Every day they make a triple offering of incense to the Sun, an offering of resin at sunrise, of myrrh at midday, and of the so-called cyphi at sunset; the reason which underlies each one of these offerings I will describe later. They think that by means of all these they supplicate and serve the Sun. Yet, what need is there to collect many such things? There are some who without reservation assert that Osiris is the Sun and is called the Dog-star (Sirius) by the Greeks even if among the Egyptians the addition of the article has created some ambiguity in regard to the name; and there are those who declare that Isis is none other than the Moon; for this reason it is said that the statues of Isis that bear horns are imitations of the crescent moon, and in her dark garments are shown the concealments and the obscurations in which she in her yearning pursues the Sun. For this reason also they call upon the Moon in love affairs, and Eudoxus asserts that Isis is a deity who presides over love affairs. These people may lay claim to a certain plausibility, but no one should listen for a moment to those who make Typhon to be the Sun.

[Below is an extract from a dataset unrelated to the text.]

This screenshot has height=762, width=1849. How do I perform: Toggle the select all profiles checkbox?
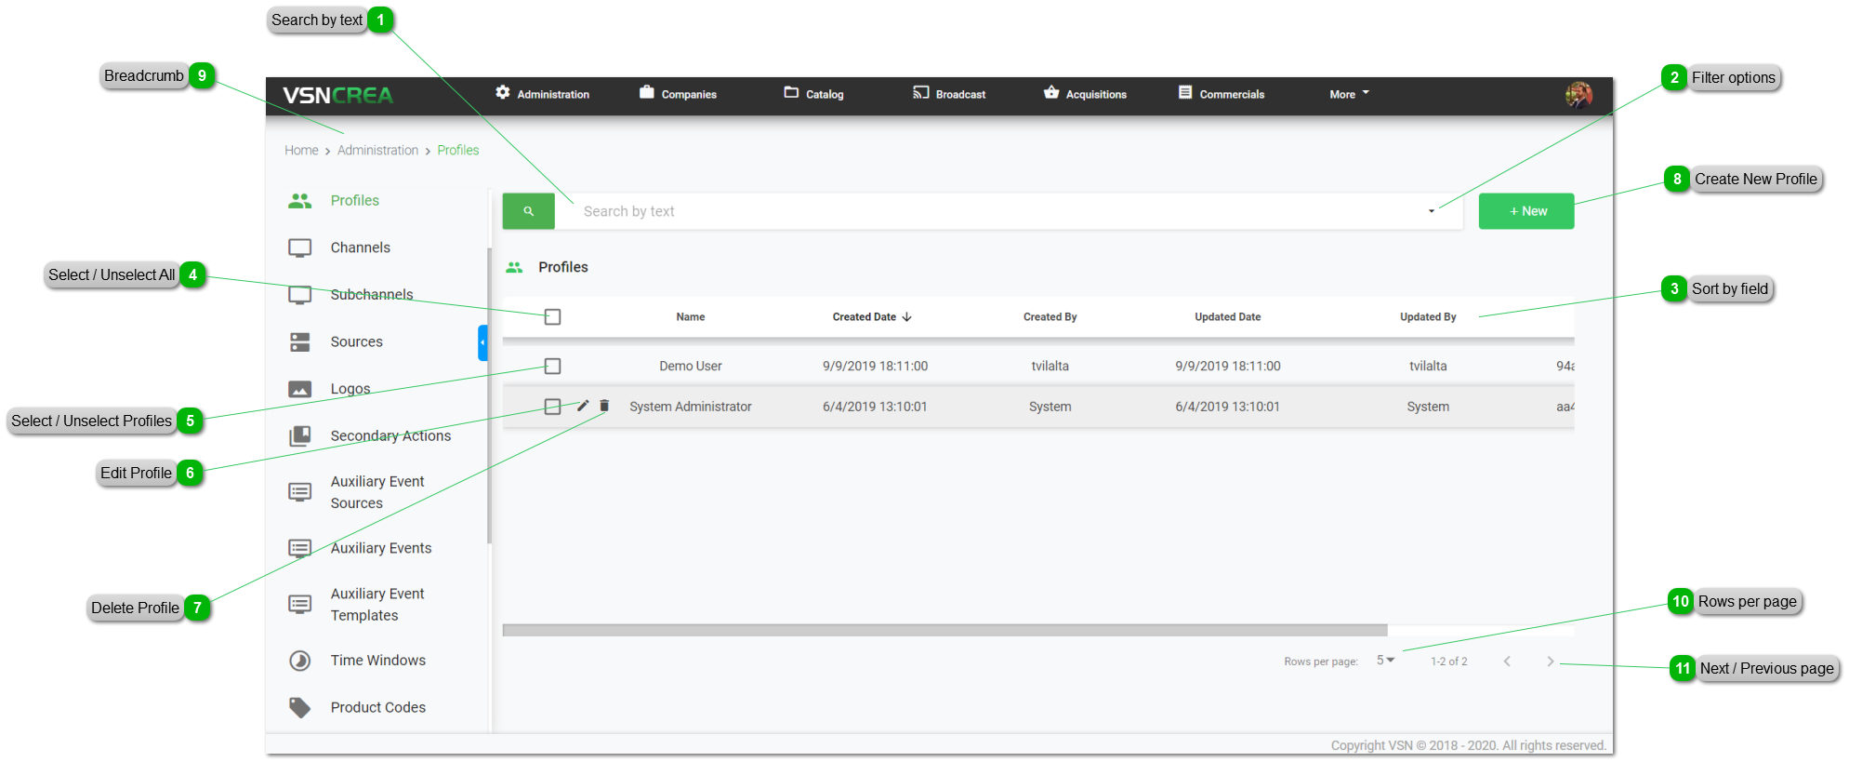(552, 317)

But now let us take up again the proper subject of our discussion. Isis is, in fact, the female principle of Nature, and is receptive of every form of generation, in accord with which she is called by Plato the gentle nurse and the all-receptive, and by most people has been called by countless names, since, because of the force of Reason, she turns herself to this thing or that and is receptive of all manner of shapes and forms. She has an innate love for the first and most dominant of all things, which is identical with the good, and this she yearns for and pursues; but the portion which comes from evil she tries to avoid and to reject, for she serves them both as a place and means of growth, but inclines always towards the better and offers to it opportunity to create from her and to impregnate her with effluxes and likenesses in which she rejoices and is glad that she is made pregnant and teeming with these creations. For creation is the image of being in matter, and the thing created is a picture of reality.